Pero nosotros, los espectadores, ya sabíamos que aquello no podía acabar bien. Doscientos años de ficciones moralizantes y dos mil de sustrato mitológico grecolatino son suficientes para tener claro que, cuando el ser humano juega a ser Dios, este le enseña que sus caminos son menos inescrutables de lo que parece. Vamos, que si le robas el fuego a Zeus te mete un rayo por el culo, que diría el filósofo Samuel L. Jackson. Porque la cinta invitada de esta semana, como la de la anterior, nos convida al enésimo retrato del científico que sucumbe a los peligros del saber irresponsable. El susodicho, concretamente, es un doctor de prestigio internacional (el oscarizado Ray Milland) que, ante la presión de la fundación que financia sus investigaciones, decide hacer de cobaya humana y probar consigo mismo su propio experimento. Error.
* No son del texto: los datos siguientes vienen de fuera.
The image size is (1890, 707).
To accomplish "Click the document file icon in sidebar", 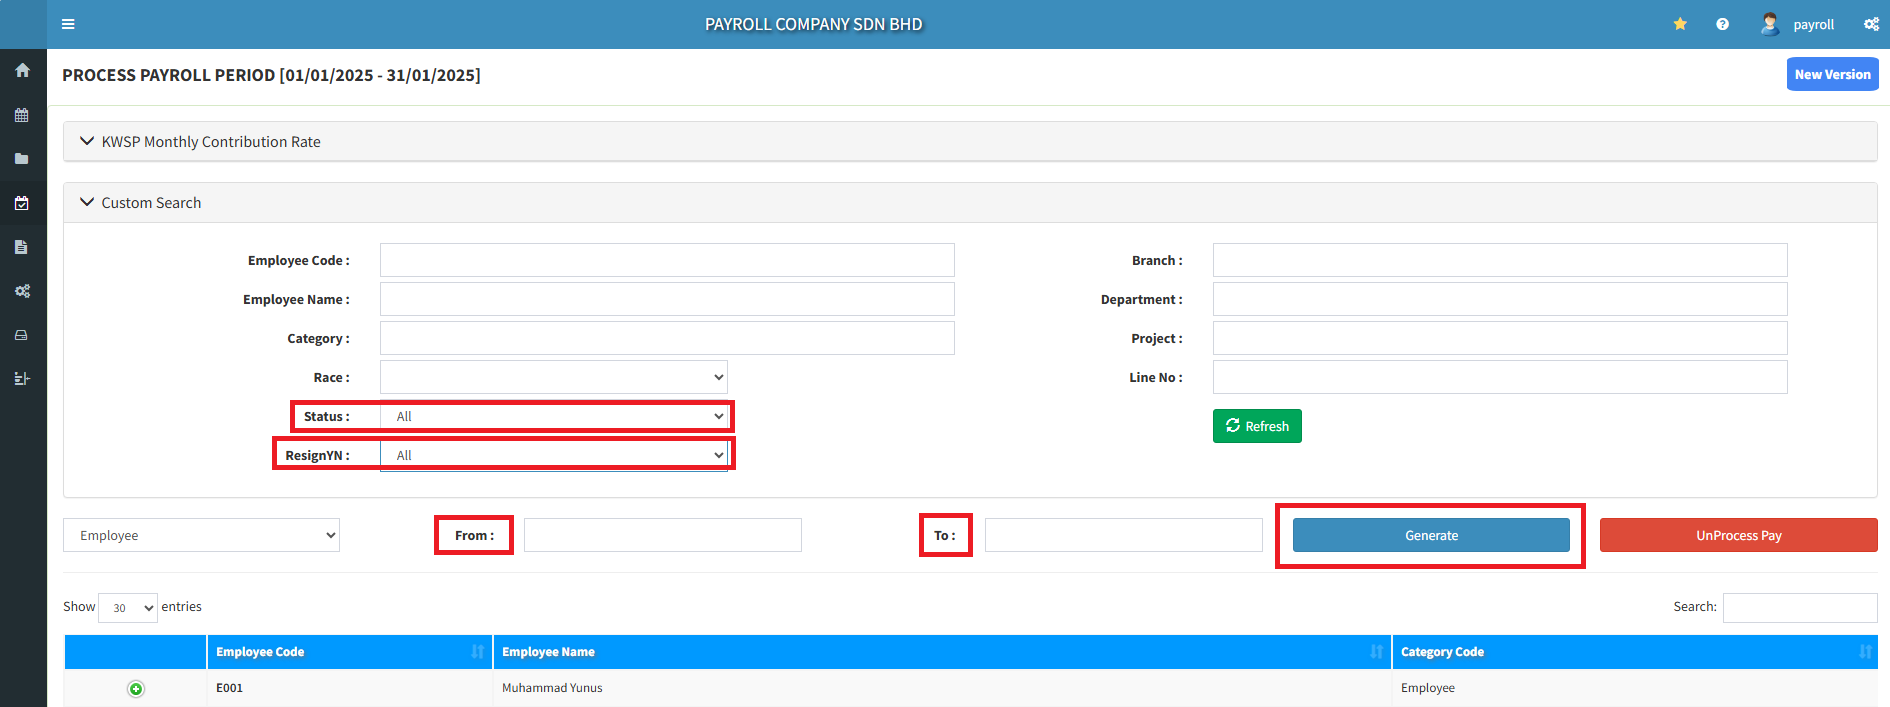I will point(22,247).
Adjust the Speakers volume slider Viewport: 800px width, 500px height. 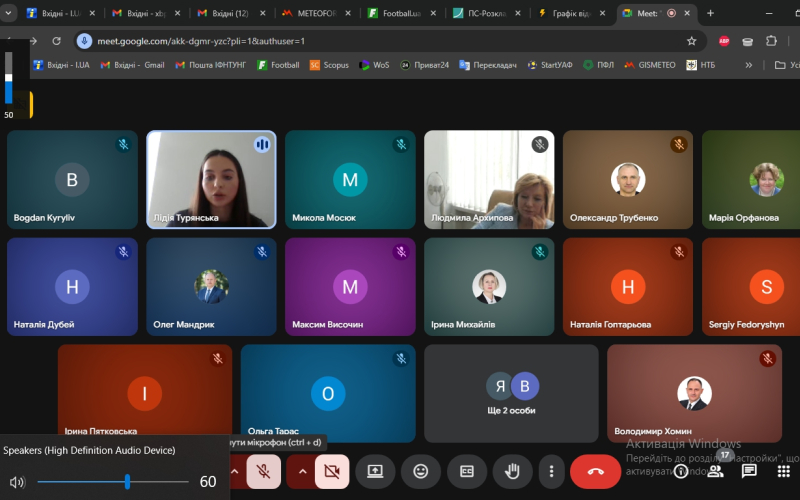[128, 482]
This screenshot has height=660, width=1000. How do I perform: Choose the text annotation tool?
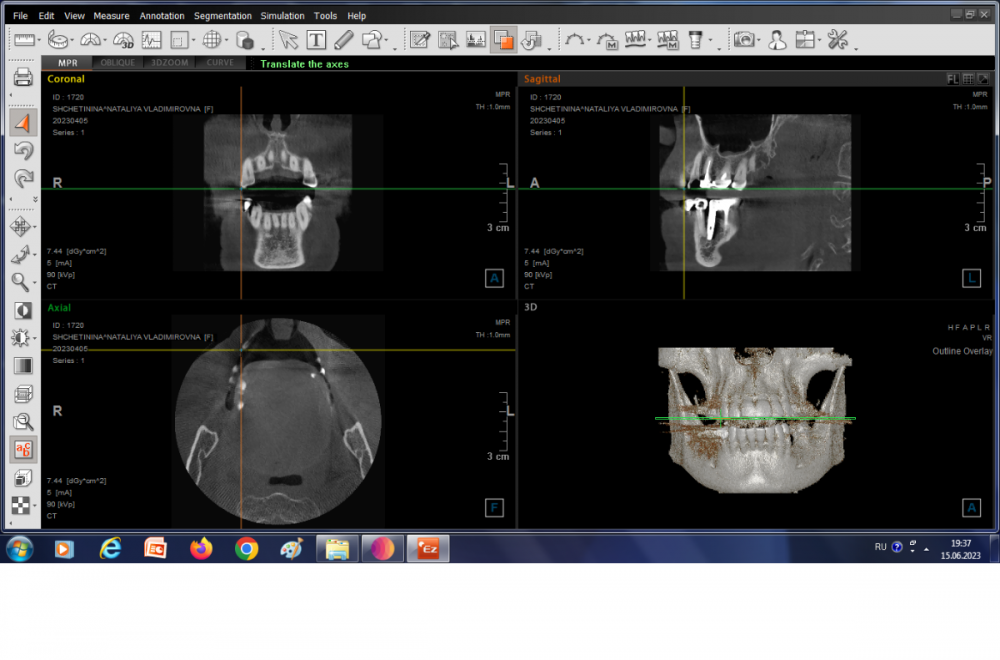(x=316, y=40)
Lo que viene a continuación no te sorprenderá.

Todo poder conlleva una gran responsabilidad, lo sabemos, y esta idea parece tenerla clara el mejor amigo del protagonista, quien, a causa de recordárselo a su colega, acabará plantando geranios tras hacer balconing involuntario de un décimo piso. Y es que en cuanto el científico loco ve la primera nalga parece nublársele la vista, valga la paradoja, y su ambición desmedida y las infinitas posibilidades de su descubrimiento lo llevan a chutarse colirio radiactivo como si fuera metadona. De hecho, algo de esto hay en el libreto de Ray Russell y Robert Dillon: el estigma de la adicción está presente en un doctor Xavier que, desde entonces, y sin poder separarse de su particular mandanga, caerá en una espiral de desgracias propias y ajenas que le llevan, como prófugo de la justicia, de vidente raticulino a tuerto epifánico, pasando por curandero y tahúr con Wayfarer psicodélicas. Y todo ello con una capacidad de visión que cada vez se va pareciendo más a la pantalla codificada del Plus. Un cuadro.
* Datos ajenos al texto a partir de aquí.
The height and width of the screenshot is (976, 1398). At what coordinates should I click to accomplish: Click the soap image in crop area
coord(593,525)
Con estos mimbres narrativos, su factura modesta y su corta duración, la cinta de Corman podría pasar como un capítulo de The Twilight Zone venido arriba. Sin embargo, la siempre efectiva artesanía del director y la inspiración de algunos de sus pasajes, amén de su impactante (y traumático) final, elevan la película a clásico incontestable de la ciencia ficción. Y no hacen falta rayos X en los ojos para ver esto.